Haïti : à l’approche du 7 février, la crise s’intensifie entre le CPT et le Premier ministre

Haïti : à l’approche du 7 février, la crise s’intensifie entre le CPT et le Premier ministre

À mesure que s’approche la date du 7 février 2026, marquant la fin du mandat des membres du Conseil présidentiel de transition (CPT), la tension monte dangereusement au sommet de l’État haïtien. La tentative de plusieurs conseillers-présidents de révoquer le Premier ministre Alix Didier Fils-Aimé ravive les incertitudes politiques et provoque une réaction ferme de la communauté internationale, inquiète des conséquences d’un nouvel épisode d’instabilité institutionnelle.

Dans une série de messages publiés sur ses canaux officiels, le Canada s’est dit profondément préoccupé par les initiatives visant à remplacer le chef du gouvernement à seulement quelques jours de la fin du mandat du CPT. Selon Ottawa, une telle démarche ne pourrait qu’affaiblir la stabilité et la sécurité du pays à un moment jugé crucial.

Rappelant son engagement à accompagner Haïti vers le rétablissement de la sécurité et le respect du droit constitutionnel du peuple haïtien à choisir librement ses dirigeants, le gouvernement canadien exhorte les membres du CPT à respecter leur engagement de quitter leurs fonctions le 7 février et à ne pas entraver davantage le processus électoral.
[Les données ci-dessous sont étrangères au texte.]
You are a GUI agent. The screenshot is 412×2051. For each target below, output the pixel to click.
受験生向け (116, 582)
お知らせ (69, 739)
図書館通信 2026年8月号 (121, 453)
Le Canada se dit par ailleurs prêt à prendre des mesures contre tout acteur dont les actions compromettraient la paix, la sécurité et la stabilité du pays.

Avant même la prise de position canadienne, les États-Unis avaient déjà haussé le ton. Dans un message publié par l’ambassade américaine en Haïti, Washington affirme que son objectif demeure l’instauration d’un « niveau minimal de sécurité et de stabilité ». À ce titre, toute tentative de modification de la composition du gouvernement par un organe de transition non élu, à ce stade avancé de son mandat, serait perçue comme une manœuvre visant à saper cet objectif et serait considérée comme nulle et non avenue. Les autorités américaines menacent également de sanctions toute personnalité soutenant une telle initiative.

Ces prises de position successives donnent l’image d’une communauté internationale de plus en plus alignée derrière le Premier ministre Alix Didier Fils-Aimé. Malgré une résolution signée par cinq conseillers-présidents appelant à sa destitution, le chef du gouvernement continue de bénéficier d’un soutien diplomatique notable. Une note de l’Union européenne indique qu’il s’est récemment entretenu avec l’Équipe Europe, composée notamment de représentants de l’Allemagne, de l’Espagne, de la France et de l’Union européenne. Les échanges ont été qualifiés de constructifs, notamment autour des efforts engagés en matière de sécurité.

À l’approche de l’échéance du 7 février, les rappels à l’ordre se multiplient. Après Washington et Ottawa, l’Organisation des États Américains (OEA) a souligné que cette date consacrera la fin du mandat des membres du CPT. Dans un communiqué publié le 22 janvier, l’organisation régionale a toutefois précisé que toute décision concernant les futurs arrangements de gouvernance relève avant tout des acteurs haïtiens, évitant ainsi de prendre clairement position dans le bras de fer opposant le CPT au Premier ministre.

Sur le terrain politique interne, la fracture reste profonde. Lors d’une conférence de presse tenue ce vendredi, Leslie Voltaire, accompagné d’Edgard Leblanc Fils, a rappelé que le choix d’Alix Didier Fils-Aimé à la tête du gouvernement émanait initialement du CPT lui-même. Estimant que le Premier ministre n’a pas répondu aux attentes de la population après une année d’exercice, le représentant de Fanmi Lavalas affirme qu’il est du devoir du Conseil de préparer la relève et d’ouvrir la voie à l’installation d’un nouveau gouvernement à partir du 7 février.

Pris en étau entre la pression internationale, favorable au maintien du Premier ministre, et la détermination d’une partie du CPT à provoquer son départ, le pays s’enfonce un peu plus dans une crise institutionnelle aux contours incertains. À quelques jours d’une date charnière, Haïti demeure suspendue à des décisions dont l’impact pourrait être déterminant pour la stabilité politique et sécuritaire du pays.